You maybe don't know if but since years Tomcat provides a concurrent limit implementation. The implementation is based on a semaphore which will control the concurrency.

It has several configurations like:

  • concurrency: the central configuration defining the max concurrent request you can accept.
  • fairness: is the semaphore fair.
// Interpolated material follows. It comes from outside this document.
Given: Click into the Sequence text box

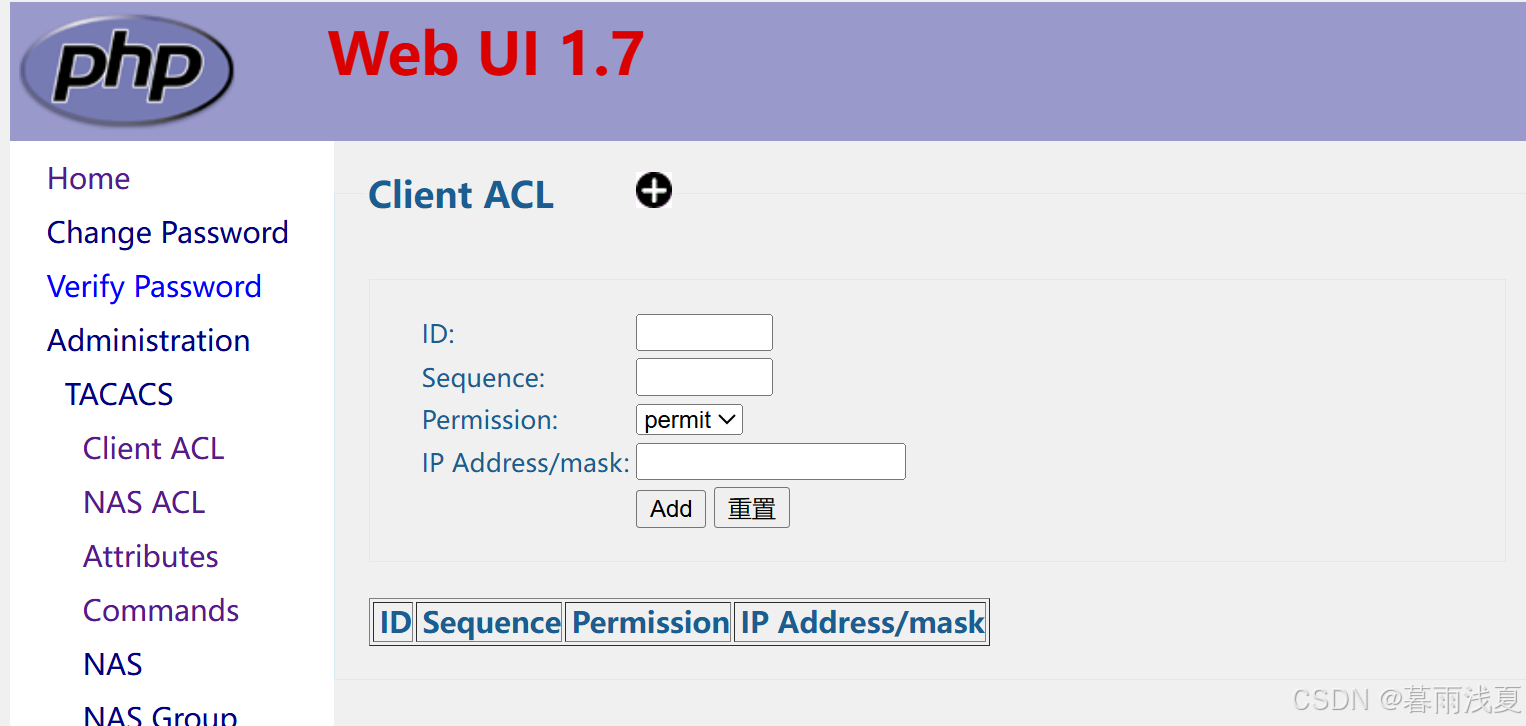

If true the acquire call order will be respected when granting permissions, otherwise under contention you can release a request being entered after another one.
  • block: should the waiting block to get the permissions (queueing the requests).
  • interruptible: if blocking, should the permission acquiring be interruptible or should the semaphore acquire the permission anyway and then the thread be interrupted.

Here is a sample definition in server.xml:

<Valve className="org.apache.catalina.valves.SemaphoreValve"
       concurrency="150" block="false" fairness="false" />

This configuration can be put anywhere valves are accepted so likely either on the host to control the whole instance or the context to control a single web application.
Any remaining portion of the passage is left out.